[Saved entries]
============================================================
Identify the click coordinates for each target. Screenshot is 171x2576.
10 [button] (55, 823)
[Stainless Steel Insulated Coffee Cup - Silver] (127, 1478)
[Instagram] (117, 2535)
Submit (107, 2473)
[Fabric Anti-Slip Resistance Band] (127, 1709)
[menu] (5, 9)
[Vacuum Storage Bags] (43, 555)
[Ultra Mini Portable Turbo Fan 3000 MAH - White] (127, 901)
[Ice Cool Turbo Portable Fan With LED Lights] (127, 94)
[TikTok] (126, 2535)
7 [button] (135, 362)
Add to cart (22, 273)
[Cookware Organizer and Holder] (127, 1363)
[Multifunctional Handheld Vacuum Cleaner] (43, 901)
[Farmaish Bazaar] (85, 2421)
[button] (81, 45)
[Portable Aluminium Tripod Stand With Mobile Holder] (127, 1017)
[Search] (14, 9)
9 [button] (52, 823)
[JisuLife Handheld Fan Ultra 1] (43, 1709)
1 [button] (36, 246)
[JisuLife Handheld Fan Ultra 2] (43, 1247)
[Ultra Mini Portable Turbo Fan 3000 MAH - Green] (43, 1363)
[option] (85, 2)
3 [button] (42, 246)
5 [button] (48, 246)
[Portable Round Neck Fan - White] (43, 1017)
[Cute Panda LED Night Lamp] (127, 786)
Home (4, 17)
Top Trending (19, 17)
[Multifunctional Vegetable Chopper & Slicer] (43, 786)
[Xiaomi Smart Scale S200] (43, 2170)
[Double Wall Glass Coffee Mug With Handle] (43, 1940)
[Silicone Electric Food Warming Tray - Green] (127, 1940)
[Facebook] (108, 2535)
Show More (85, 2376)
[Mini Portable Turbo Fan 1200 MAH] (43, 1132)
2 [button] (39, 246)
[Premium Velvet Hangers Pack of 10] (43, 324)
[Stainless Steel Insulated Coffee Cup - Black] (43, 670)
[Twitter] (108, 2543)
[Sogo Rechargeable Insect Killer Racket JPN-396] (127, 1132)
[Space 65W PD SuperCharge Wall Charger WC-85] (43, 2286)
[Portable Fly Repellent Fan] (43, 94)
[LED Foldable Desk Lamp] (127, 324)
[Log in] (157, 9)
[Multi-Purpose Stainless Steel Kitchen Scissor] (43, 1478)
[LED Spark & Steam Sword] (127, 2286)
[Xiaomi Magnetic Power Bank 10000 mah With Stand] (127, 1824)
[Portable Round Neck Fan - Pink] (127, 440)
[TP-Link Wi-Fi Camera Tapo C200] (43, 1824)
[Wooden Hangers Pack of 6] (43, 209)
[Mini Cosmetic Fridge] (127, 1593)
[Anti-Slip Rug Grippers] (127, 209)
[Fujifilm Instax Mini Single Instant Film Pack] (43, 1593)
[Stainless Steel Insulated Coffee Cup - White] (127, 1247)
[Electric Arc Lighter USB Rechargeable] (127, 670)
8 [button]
============================================================
**Problem to work on**
Give the entries again in full, exactly as they were written above.

**Exercise result**
Identify the click coordinates for each target. Screenshot is 171x2576.
10 [button] (55, 823)
[Stainless Steel Insulated Coffee Cup - Silver] (127, 1478)
[Instagram] (117, 2535)
Submit (107, 2473)
[Fabric Anti-Slip Resistance Band] (127, 1709)
[menu] (5, 9)
[Vacuum Storage Bags] (43, 555)
[Ultra Mini Portable Turbo Fan 3000 MAH - White] (127, 901)
[Ice Cool Turbo Portable Fan With LED Lights] (127, 94)
[TikTok] (126, 2535)
7 [button] (135, 362)
Add to cart (22, 273)
[Cookware Organizer and Holder] (127, 1363)
[Multifunctional Handheld Vacuum Cleaner] (43, 901)
[Farmaish Bazaar] (85, 2421)
[button] (81, 45)
[Portable Aluminium Tripod Stand With Mobile Holder] (127, 1017)
[Search] (14, 9)
9 [button] (52, 823)
[JisuLife Handheld Fan Ultra 1] (43, 1709)
1 [button] (36, 246)
[JisuLife Handheld Fan Ultra 2] (43, 1247)
[Ultra Mini Portable Turbo Fan 3000 MAH - Green] (43, 1363)
[option] (85, 2)
3 [button] (42, 246)
5 [button] (48, 246)
[Portable Round Neck Fan - White] (43, 1017)
[Cute Panda LED Night Lamp] (127, 786)
Home (4, 17)
Top Trending (19, 17)
[Multifunctional Vegetable Chopper & Slicer] (43, 786)
[Xiaomi Smart Scale S200] (43, 2170)
[Double Wall Glass Coffee Mug With Handle] (43, 1940)
[Silicone Electric Food Warming Tray - Green] (127, 1940)
[Facebook] (108, 2535)
Show More (85, 2376)
[Mini Portable Turbo Fan 1200 MAH] (43, 1132)
2 [button] (39, 246)
[Premium Velvet Hangers Pack of 10] (43, 324)
[Stainless Steel Insulated Coffee Cup - Black] (43, 670)
[Twitter] (108, 2543)
[Sogo Rechargeable Insect Killer Racket JPN-396] (127, 1132)
[Space 65W PD SuperCharge Wall Charger WC-85] (43, 2286)
[Portable Fly Repellent Fan] (43, 94)
[LED Foldable Desk Lamp] (127, 324)
[Log in] (157, 9)
[Multi-Purpose Stainless Steel Kitchen Scissor] (43, 1478)
[LED Spark & Steam Sword] (127, 2286)
[Xiaomi Magnetic Power Bank 10000 mah With Stand] (127, 1824)
[Portable Round Neck Fan - Pink] (127, 440)
[TP-Link Wi-Fi Camera Tapo C200] (43, 1824)
[Wooden Hangers Pack of 6] (43, 209)
[Mini Cosmetic Fridge] (127, 1593)
[Anti-Slip Rug Grippers] (127, 209)
[Fujifilm Instax Mini Single Instant Film Pack] (43, 1593)
[Stainless Steel Insulated Coffee Cup - White] (127, 1247)
[Electric Arc Lighter USB Rechargeable] (127, 670)
8 [button]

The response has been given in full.